Israeli Leaders Call for Civil Discourse

YERUSHALAYIM

Following a spate of inflammatory comments directed against public officials, a call went out in the Knesset on Wednesday for restraint and more civil discourse.

Speaking at a gathering to pay tribute to Yitzchak Navon, Israel’s fifth president, who died in November at age 94, Prime Minister Binyamin Netanyahu began by saying: “I have a wish. Sometimes these speeches, which are meant to honor the memory of leaders, are used for political arguments. I ask that we stop that, and show respect.”

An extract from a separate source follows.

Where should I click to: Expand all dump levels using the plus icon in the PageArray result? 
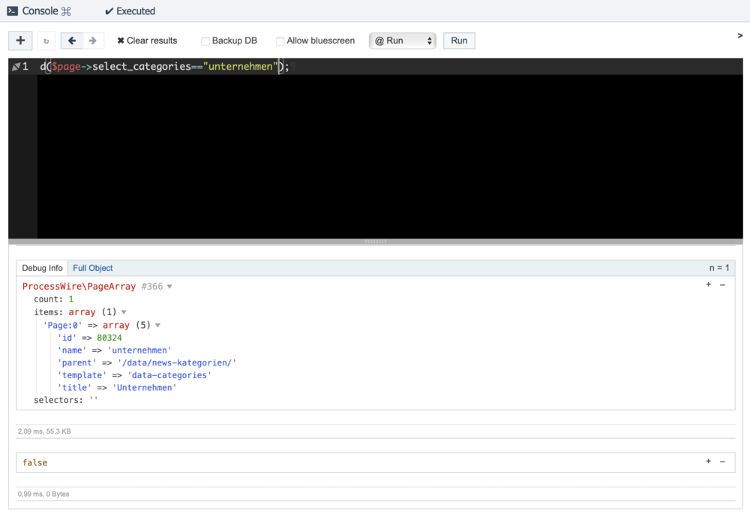coord(708,284)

Opposition leader Isaac Herzog decried “a destructive force” in Israeli society which he said is responsible for recent incitement against President Reuven Rivlin, for participating in a conference with Breaking the Silence, ex-IDF soldiers who accuse the military of war crimes, and against Justice Minister Ayelet Shaked, who was called a “neo-Nazi” by a Hebrew University professor earlier this week.

However, the prime minister’s invitation to show respect did not prevent Herzog from chiding Netanyahu for arriving late to the meeting.

Shaked herself on Wednesday urged that “everyone, the Left and the Right, to lower the volume, we all live in the same place.”

“I ask that we return to our basic values – the value of being pleasant to each other,” she added, in a speech she gave at the Calcalist conference in Tel Aviv.